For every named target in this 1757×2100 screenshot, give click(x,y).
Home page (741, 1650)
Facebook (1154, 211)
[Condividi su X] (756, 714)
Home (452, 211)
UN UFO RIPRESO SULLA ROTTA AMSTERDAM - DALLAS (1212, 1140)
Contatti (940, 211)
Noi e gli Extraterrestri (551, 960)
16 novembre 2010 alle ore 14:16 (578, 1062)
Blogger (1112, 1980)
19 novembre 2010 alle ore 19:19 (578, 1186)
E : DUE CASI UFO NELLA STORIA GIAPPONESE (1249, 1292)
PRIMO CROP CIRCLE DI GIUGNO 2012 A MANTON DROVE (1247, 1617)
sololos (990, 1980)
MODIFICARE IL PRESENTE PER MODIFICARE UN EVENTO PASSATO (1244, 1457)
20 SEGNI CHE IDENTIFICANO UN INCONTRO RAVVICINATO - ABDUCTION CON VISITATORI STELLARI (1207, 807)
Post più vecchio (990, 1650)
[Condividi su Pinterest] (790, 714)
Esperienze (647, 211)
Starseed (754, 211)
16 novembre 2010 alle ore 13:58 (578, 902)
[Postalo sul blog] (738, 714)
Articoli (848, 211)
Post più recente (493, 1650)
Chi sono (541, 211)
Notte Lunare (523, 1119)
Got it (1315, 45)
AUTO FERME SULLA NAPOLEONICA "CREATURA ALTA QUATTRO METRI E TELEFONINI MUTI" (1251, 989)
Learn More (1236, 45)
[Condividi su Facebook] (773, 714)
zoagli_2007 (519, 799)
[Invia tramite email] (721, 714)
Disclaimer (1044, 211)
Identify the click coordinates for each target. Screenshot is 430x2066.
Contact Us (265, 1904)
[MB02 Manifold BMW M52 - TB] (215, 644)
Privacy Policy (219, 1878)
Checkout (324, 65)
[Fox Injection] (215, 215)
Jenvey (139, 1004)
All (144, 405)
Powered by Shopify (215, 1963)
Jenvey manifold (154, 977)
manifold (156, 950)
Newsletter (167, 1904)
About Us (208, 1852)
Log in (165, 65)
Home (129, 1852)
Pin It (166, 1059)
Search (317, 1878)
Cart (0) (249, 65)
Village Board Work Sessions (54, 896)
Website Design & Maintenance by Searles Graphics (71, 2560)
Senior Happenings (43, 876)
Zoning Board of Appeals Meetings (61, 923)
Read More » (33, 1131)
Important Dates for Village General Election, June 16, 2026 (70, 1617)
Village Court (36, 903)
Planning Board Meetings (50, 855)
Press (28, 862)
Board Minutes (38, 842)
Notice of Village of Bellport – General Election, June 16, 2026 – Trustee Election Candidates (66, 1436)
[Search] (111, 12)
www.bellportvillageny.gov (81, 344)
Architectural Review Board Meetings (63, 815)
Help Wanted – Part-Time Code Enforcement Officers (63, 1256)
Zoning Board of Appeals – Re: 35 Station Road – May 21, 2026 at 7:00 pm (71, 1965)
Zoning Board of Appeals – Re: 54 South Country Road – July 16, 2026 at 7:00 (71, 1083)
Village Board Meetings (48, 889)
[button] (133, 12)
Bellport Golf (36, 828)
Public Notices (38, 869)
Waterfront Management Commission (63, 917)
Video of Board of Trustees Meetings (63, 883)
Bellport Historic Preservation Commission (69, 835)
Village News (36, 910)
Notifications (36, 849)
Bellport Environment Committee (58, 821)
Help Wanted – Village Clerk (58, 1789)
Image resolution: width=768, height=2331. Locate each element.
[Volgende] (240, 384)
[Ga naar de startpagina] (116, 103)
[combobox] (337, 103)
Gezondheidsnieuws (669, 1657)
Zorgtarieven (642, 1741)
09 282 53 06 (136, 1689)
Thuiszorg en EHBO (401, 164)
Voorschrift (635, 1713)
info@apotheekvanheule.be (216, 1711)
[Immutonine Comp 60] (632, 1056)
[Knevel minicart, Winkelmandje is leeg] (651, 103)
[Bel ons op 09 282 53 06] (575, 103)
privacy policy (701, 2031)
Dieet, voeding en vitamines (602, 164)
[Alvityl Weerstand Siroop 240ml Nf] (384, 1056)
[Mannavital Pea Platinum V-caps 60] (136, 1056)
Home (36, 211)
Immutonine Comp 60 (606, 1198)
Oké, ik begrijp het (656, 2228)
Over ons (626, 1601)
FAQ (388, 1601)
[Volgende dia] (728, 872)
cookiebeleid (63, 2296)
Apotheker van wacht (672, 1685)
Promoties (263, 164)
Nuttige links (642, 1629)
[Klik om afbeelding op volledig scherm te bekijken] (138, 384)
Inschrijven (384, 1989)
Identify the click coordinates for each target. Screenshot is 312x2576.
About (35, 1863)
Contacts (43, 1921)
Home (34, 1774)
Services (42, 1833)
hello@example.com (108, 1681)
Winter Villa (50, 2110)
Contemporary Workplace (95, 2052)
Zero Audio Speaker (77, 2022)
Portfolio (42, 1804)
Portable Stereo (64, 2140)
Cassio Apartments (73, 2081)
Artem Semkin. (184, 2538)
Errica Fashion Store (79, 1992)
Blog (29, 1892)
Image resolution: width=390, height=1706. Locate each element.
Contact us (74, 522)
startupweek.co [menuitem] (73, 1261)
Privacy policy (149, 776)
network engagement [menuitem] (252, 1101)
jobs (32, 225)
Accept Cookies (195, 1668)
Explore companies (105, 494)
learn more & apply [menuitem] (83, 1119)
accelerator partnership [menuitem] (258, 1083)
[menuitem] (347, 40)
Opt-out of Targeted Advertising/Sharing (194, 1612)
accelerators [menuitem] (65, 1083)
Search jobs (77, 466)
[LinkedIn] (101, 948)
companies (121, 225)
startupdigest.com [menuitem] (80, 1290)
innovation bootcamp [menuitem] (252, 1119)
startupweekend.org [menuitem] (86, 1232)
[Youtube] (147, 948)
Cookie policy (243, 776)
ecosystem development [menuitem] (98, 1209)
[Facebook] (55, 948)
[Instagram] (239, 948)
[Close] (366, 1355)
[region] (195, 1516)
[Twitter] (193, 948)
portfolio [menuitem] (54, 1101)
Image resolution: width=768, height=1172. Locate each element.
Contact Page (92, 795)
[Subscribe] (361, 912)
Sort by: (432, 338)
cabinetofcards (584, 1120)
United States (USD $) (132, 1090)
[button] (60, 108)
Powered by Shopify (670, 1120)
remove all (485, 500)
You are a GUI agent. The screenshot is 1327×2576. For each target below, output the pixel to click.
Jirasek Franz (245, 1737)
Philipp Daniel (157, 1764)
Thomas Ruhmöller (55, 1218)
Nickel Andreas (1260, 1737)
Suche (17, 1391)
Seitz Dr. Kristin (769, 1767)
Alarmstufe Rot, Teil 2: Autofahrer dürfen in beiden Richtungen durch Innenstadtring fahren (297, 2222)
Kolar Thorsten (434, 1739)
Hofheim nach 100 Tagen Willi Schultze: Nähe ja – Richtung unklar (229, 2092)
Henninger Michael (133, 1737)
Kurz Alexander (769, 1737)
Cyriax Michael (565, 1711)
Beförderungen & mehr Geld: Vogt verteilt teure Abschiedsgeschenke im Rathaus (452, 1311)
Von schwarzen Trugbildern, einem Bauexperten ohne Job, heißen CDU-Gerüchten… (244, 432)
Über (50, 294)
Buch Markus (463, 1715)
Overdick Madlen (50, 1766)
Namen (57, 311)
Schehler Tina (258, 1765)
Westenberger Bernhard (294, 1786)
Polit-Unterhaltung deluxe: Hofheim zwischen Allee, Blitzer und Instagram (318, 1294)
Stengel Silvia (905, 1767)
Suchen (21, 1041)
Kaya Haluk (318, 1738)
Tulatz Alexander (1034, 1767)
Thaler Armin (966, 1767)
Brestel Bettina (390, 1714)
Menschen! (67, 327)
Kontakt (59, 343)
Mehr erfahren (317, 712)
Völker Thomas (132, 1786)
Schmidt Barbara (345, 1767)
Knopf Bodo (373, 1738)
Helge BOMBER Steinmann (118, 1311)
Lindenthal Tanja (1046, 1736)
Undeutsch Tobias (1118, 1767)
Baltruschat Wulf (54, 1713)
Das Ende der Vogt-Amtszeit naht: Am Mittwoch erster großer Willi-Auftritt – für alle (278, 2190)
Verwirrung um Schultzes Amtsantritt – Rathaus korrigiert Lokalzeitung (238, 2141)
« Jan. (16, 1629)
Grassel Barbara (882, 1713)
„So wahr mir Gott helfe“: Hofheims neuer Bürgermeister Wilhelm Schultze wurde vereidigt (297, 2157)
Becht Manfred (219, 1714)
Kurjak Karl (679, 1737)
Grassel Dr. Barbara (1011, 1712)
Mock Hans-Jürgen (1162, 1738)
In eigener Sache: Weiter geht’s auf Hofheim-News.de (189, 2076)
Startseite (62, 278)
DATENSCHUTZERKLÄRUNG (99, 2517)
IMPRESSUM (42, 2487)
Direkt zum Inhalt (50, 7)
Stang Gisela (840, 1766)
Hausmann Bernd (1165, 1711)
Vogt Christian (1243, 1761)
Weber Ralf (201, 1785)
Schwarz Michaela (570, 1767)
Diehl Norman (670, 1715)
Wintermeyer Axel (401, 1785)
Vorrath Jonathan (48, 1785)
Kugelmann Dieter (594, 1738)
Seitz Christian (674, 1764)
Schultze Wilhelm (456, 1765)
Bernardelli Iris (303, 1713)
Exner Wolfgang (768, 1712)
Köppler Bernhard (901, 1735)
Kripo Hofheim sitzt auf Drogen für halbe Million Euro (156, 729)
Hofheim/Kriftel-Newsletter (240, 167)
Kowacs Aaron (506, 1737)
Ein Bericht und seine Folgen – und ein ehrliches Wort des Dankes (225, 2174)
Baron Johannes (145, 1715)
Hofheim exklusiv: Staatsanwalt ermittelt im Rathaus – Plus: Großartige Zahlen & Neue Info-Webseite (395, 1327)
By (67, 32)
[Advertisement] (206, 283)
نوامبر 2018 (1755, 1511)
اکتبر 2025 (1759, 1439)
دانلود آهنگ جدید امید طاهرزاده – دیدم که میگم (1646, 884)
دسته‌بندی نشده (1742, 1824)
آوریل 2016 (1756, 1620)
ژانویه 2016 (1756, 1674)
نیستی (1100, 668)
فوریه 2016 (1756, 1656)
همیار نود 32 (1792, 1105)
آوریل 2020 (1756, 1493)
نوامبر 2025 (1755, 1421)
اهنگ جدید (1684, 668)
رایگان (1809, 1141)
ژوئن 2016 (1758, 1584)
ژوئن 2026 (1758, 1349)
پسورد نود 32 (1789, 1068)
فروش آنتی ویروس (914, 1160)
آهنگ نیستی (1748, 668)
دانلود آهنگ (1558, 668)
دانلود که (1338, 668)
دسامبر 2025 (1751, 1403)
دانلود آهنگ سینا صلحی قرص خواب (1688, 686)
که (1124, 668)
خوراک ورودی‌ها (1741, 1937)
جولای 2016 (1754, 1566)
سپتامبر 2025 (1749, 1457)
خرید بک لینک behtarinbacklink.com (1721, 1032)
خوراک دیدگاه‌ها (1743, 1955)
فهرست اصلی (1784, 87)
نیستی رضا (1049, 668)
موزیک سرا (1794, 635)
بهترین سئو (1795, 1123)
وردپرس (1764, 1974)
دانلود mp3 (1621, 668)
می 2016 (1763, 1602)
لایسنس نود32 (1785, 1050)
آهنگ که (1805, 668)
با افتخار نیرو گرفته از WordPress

------------------------------------

EXERCISE OBJECTIVE =>
Examine the listing and say how many of its lines contain the string "Newsletter". Give the number alone.

RESULT FOR THIS TASK =>
2